■ What is needed:
Substitute "Bookmarks" for "Favorites" in the material between the line that contains "Task: Click the Skype" and the line that contains "point(8,59)", inclusive, and give those lines back with nothing else changed. Leave the pictures out.

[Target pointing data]
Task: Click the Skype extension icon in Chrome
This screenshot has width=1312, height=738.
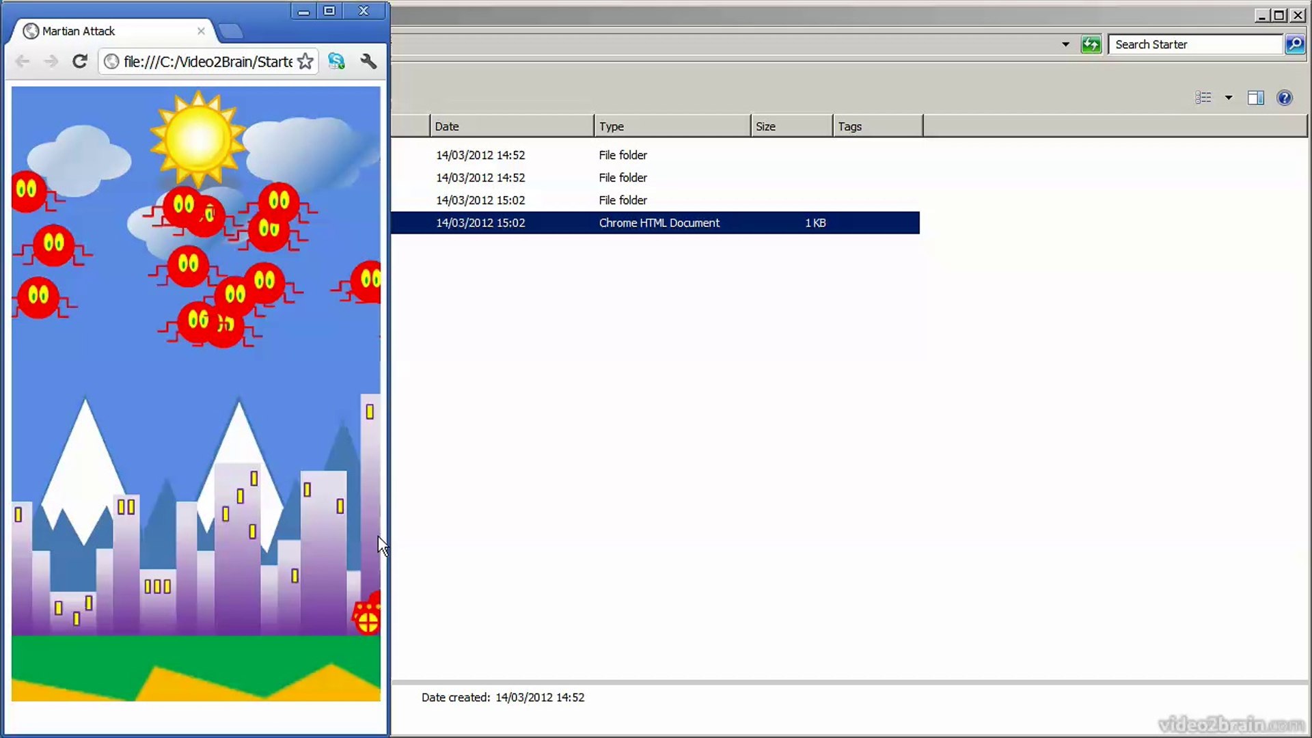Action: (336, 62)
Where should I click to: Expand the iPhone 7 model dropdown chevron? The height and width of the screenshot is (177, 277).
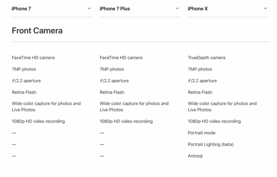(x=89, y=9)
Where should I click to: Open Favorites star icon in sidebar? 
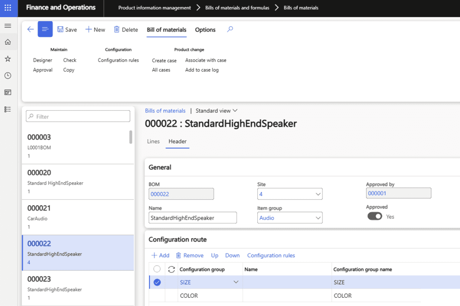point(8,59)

--

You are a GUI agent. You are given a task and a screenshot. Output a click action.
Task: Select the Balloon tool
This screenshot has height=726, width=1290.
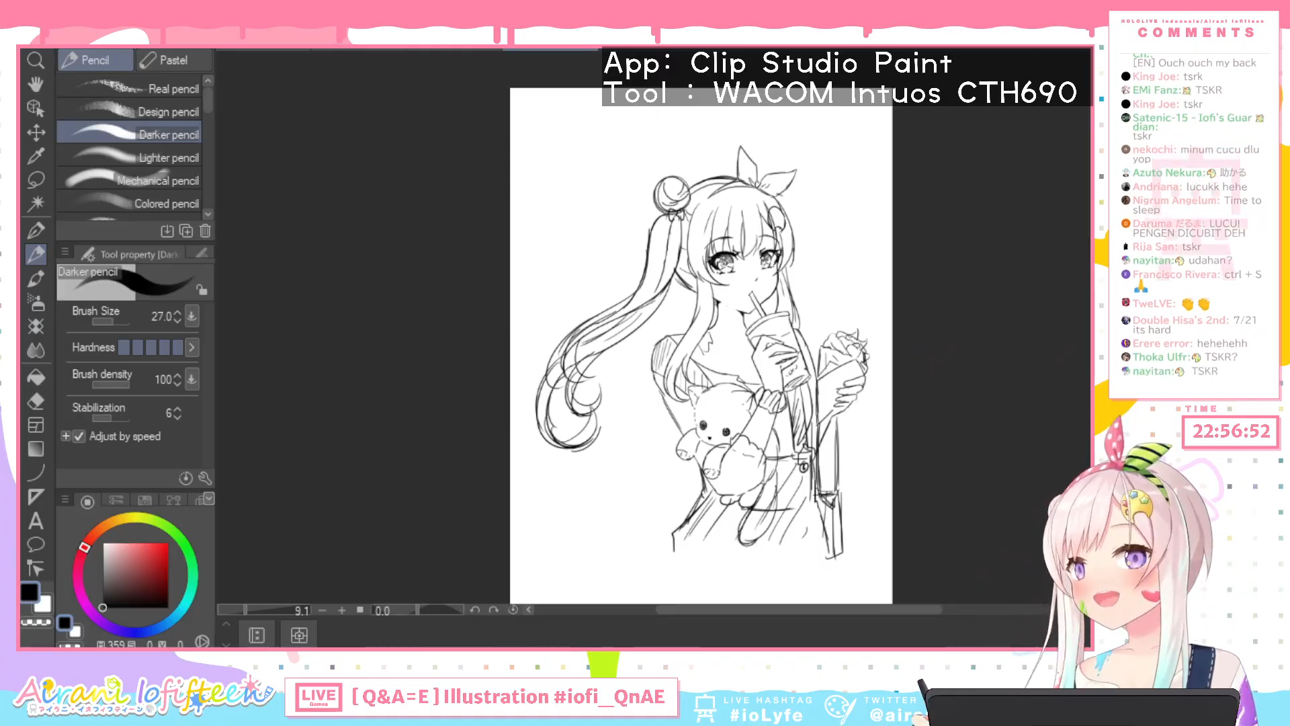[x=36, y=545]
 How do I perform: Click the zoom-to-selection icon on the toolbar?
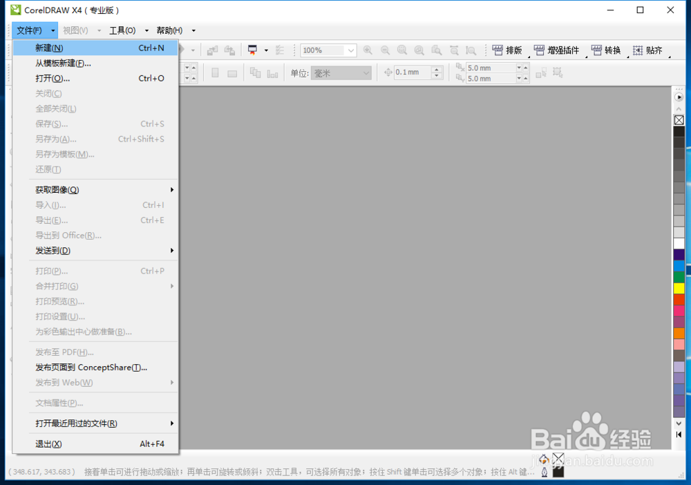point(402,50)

...

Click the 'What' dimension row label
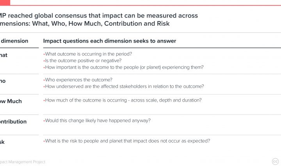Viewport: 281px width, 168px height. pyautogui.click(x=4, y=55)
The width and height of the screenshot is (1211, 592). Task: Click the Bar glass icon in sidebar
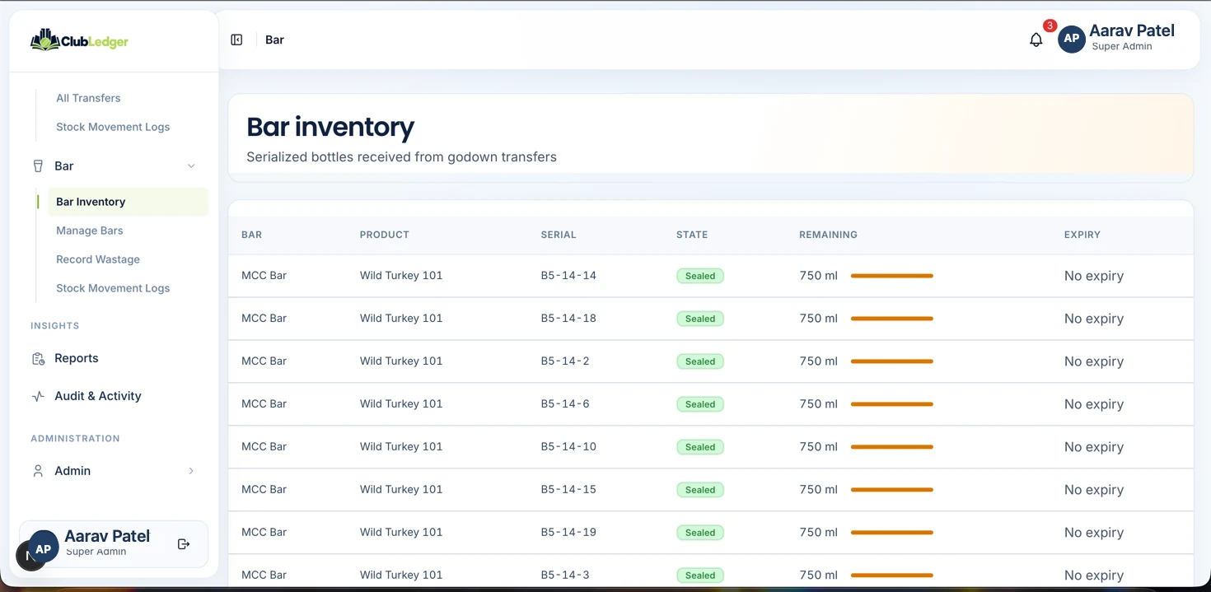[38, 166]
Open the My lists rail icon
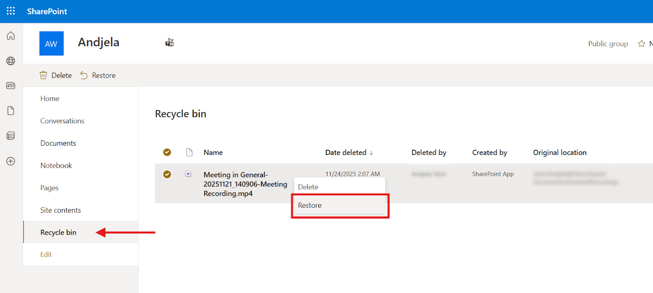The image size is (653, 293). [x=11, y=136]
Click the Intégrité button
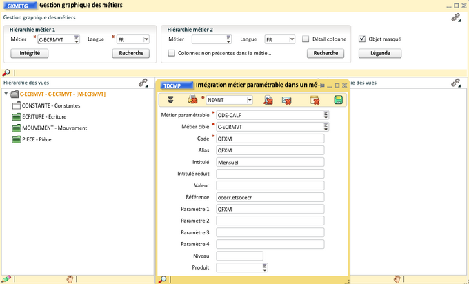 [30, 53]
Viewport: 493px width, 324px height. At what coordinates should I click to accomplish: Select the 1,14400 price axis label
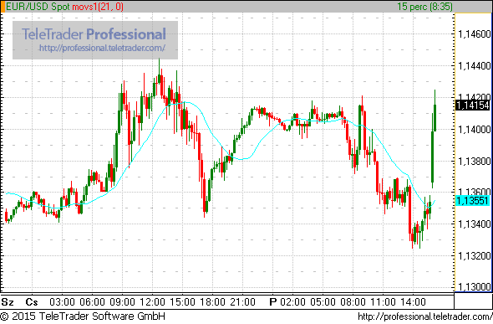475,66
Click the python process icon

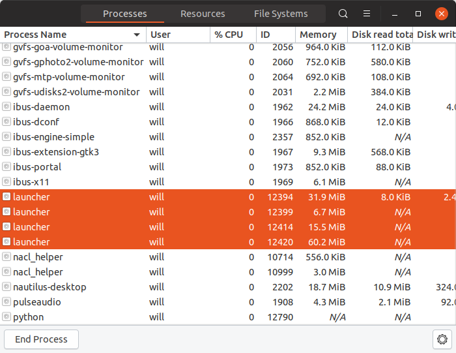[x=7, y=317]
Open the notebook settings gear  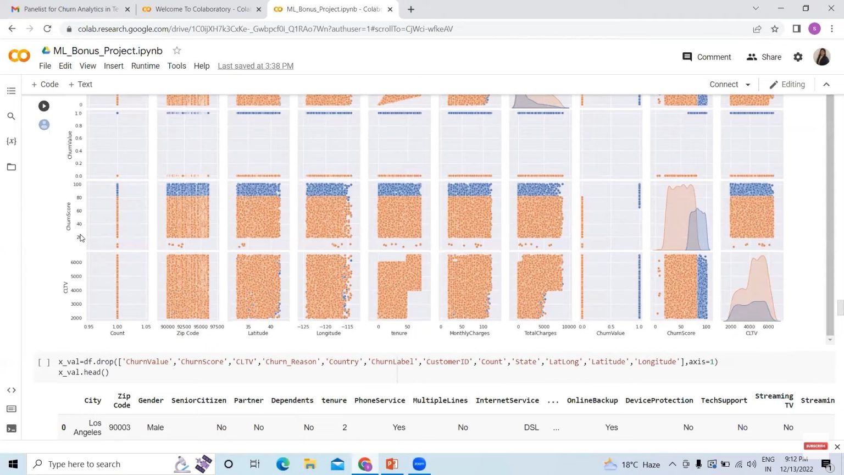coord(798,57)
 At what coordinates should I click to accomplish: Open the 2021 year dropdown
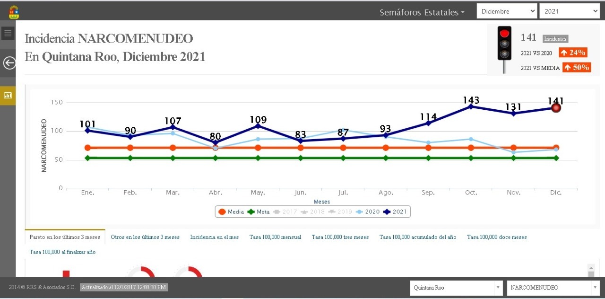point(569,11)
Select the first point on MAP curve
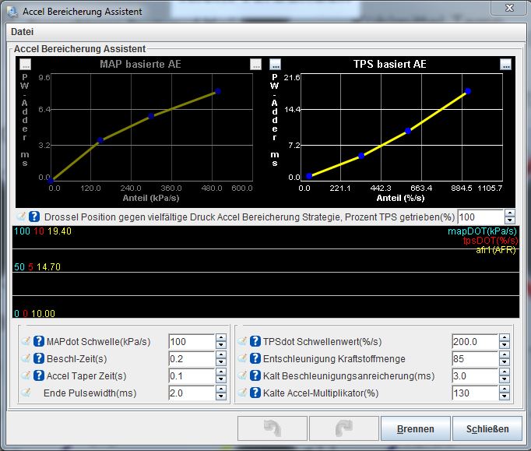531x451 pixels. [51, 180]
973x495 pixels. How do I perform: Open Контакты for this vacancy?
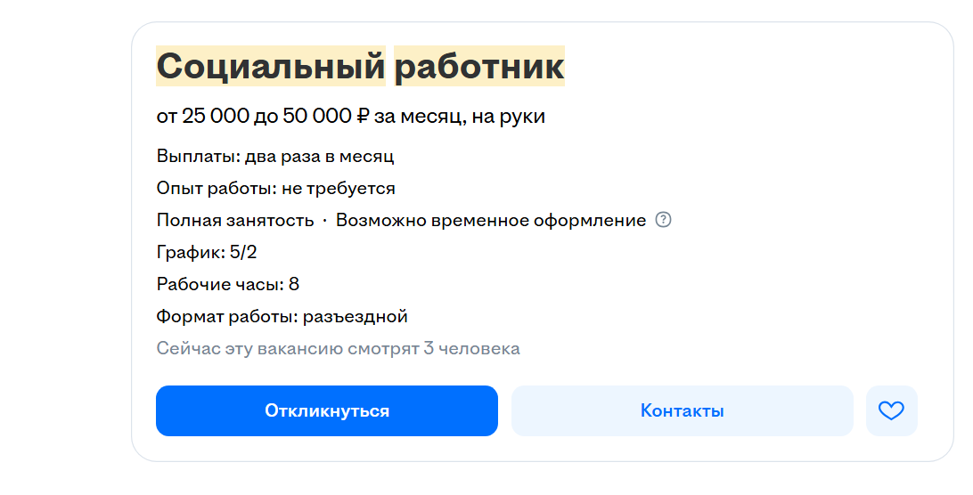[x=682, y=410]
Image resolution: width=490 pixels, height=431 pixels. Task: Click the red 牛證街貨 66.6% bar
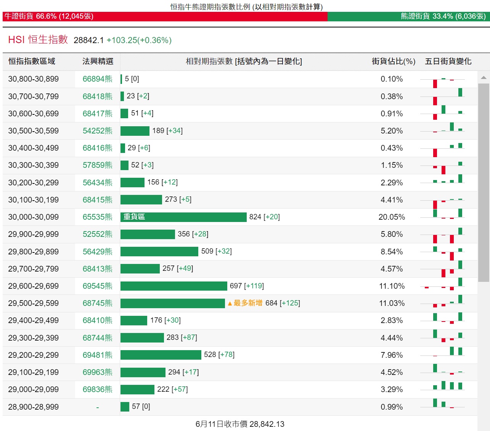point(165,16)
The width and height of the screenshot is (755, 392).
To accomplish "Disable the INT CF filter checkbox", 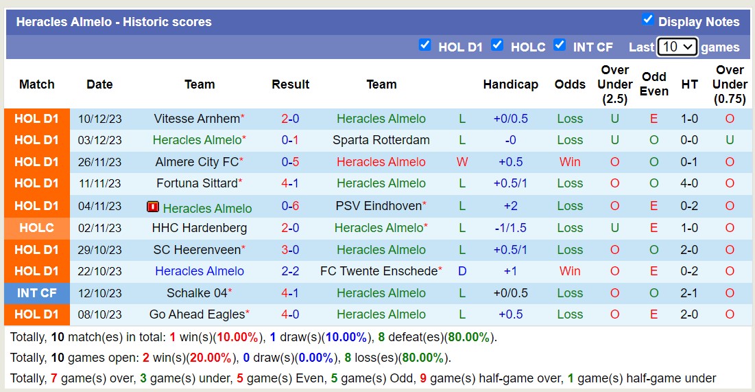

■ Task solution:
Task: Click the Skype extension icon in Chrome
This screenshot has width=1312, height=738.
Action: (336, 62)
Where should I click to: Expand the iPhone 7 model dropdown chevron? The height and width of the screenshot is (177, 277).
(x=89, y=9)
Where should I click to: Open Bookmarks star icon in sidebar? 
point(8,59)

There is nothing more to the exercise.